Putusan Dipandang Memperkuat Fungsi Praperadilan
Bagi Yuliansyah, perkara Praperadilan Nomor 4 tersebut juga menunjukkan pentingnya keberadaan lembaga peradilan sebagai ruang untuk menguji tindakan hukum aparat.
Menurut dia, ketika suatu tindakan negara diperiksa melalui proses peradilan, hal itu merupakan bagian dari mekanisme checks and balances dalam penegakan hukum.
“Justru dengan adanya pengujian, masyarakat dapat melihat bahwa kewenangan aparat bukan sesuatu yang berada di luar kontrol hukum,” ujarnya.
Agung menambahkan, pengawasan yudisial tidak seharusnya dianggap sebagai hambatan bagi aparat. Menurutnya, kontrol tersebut dibutuhkan agar proses penegakan hukum berjalan lebih hati-hati dan profesional.
“Penegakan hukum harus tetap tegas. Tetapi ketegasan tidak berarti bebas dari kontrol. Setiap tindakan tetap harus tunduk pada hukum,” kata Agung.
Kepastian Hukum Dimulai dari Tahapan Awal
Keduanya berpandangan bahwa kepastian hukum tidak cukup hanya diukur berdasarkan putusan akhir suatu perkara. Proses yang berlangsung sejak awal juga menjadi bagian penting dalam memberikan kepastian kepada seluruh pihak.
Karena itu, setiap tahapan penyidikan dinilai perlu dilakukan dengan cermat, mulai dari dasar tindakan, prosedur yang ditempuh hingga keputusan hukum yang diambil.
Jika seluruh tahapan tersebut berjalan sesuai ketentuan, maka proses penegakan hukum akan memiliki dasar yang lebih kuat sekaligus memberikan perlindungan terhadap hak-hak pihak yang berhadapan dengan hukum.
Putusan PN Bangil dalam Praperadilan Nomor 4/Pid.Pra/2026/PN Bil akhirnya dinilai bukan hanya berkaitan dengan posisi para pihak dalam perkara tersebut.
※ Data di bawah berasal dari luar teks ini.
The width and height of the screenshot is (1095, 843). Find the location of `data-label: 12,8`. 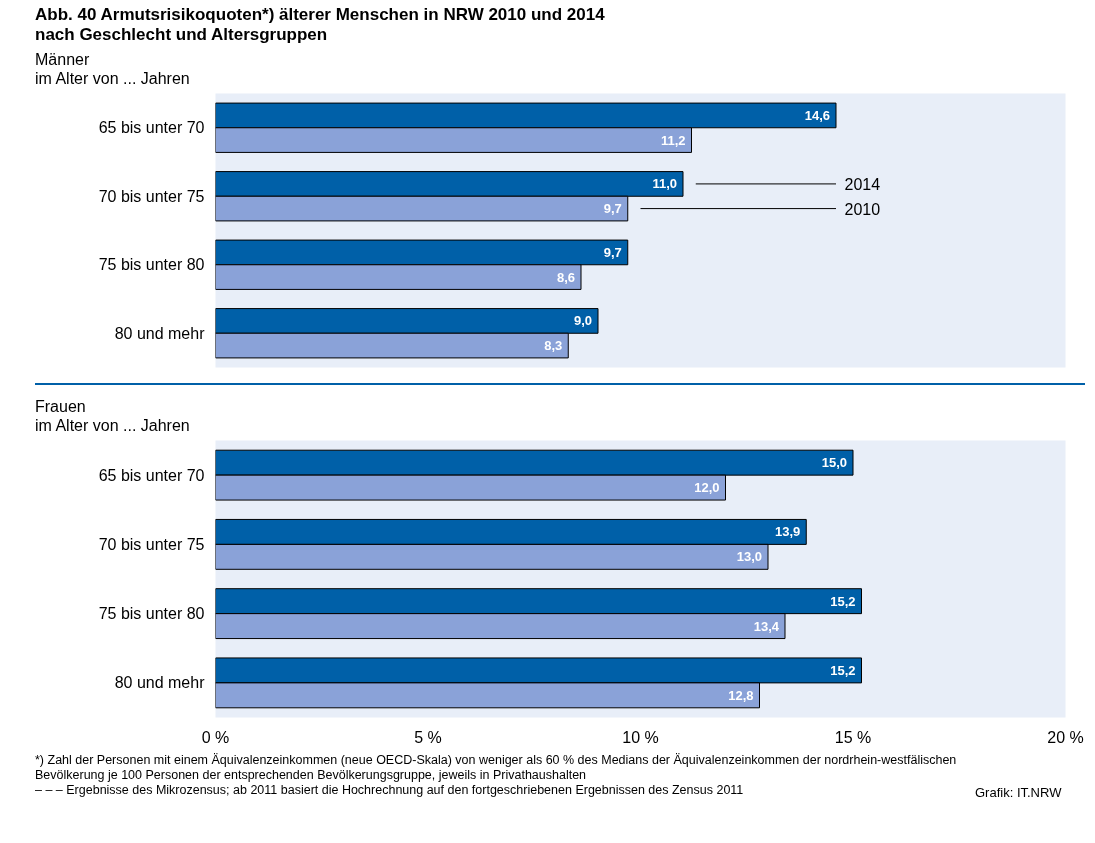

data-label: 12,8 is located at coordinates (741, 696).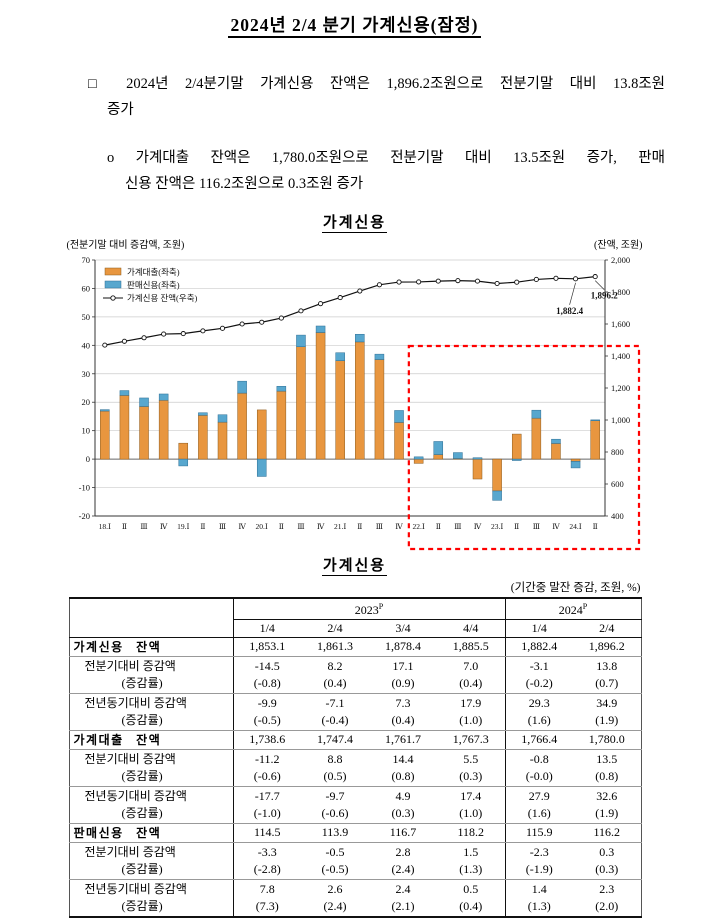  Describe the element at coordinates (472, 740) in the screenshot. I see `table-cell: 1,767.3` at that location.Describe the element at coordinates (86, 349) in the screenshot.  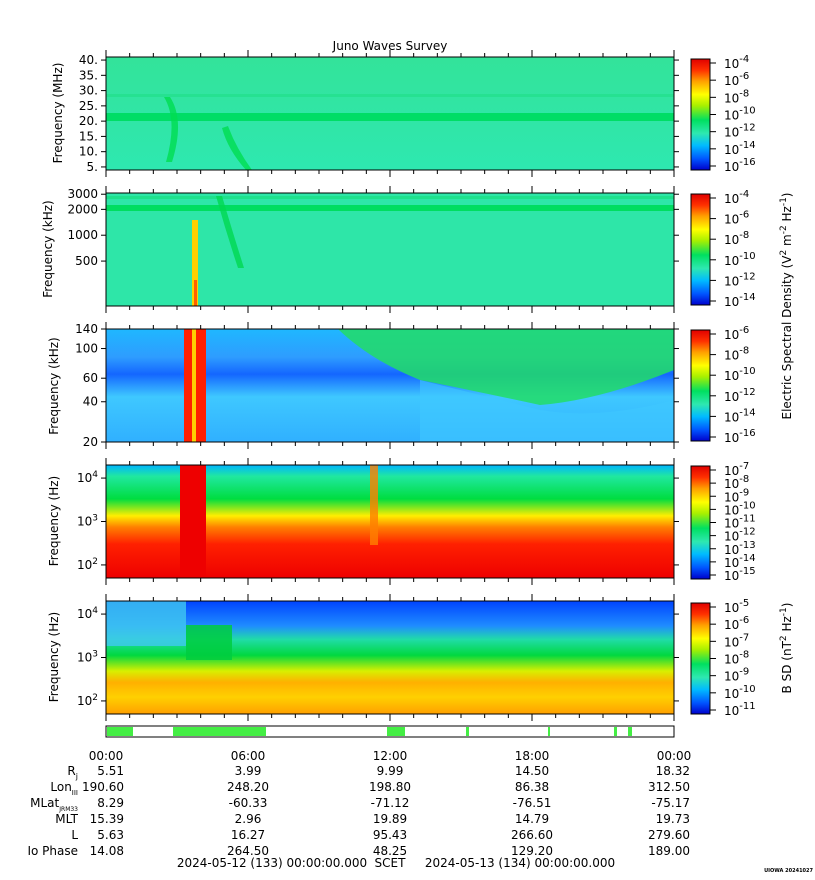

Lebih jauh, putusan itu dipandang membawa pesan mengenai pentingnya pengawasan terhadap penggunaan kewenangan negara.
Bagi pihak pemohon, apresiasi terhadap putusan tersebut bukan semata karena hasil yang diperoleh, melainkan karena adanya ruang pengujian hukum terhadap proses yang dipersoalkan.
Pada titik inilah praperadilan dinilai memiliki arti strategis. Penegakan hukum membutuhkan kewenangan yang kuat, tetapi kewenangan tersebut harus selalu berjalan bersama prosedur, pengawasan, dan pertanggungjawaban hukum.
Dengan prinsip tersebut, kepastian hukum diharapkan tidak berhenti sebagai sebuah konsep, melainkan benar-benar hadir dalam setiap tahapan proses penegakan hukum.